* **Work request**
The records below are to be transcribed in full, exactly as given.

* **Entries provided**

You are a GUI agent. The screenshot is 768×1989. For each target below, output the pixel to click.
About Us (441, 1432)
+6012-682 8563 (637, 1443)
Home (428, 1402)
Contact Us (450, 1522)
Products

* **Problem solution**
You are a GUI agent. The screenshot is 768×1989. For each target below, output the pixel to click.
About Us (441, 1432)
+6012-682 8563 (637, 1443)
Home (428, 1402)
Contact Us (450, 1522)
Products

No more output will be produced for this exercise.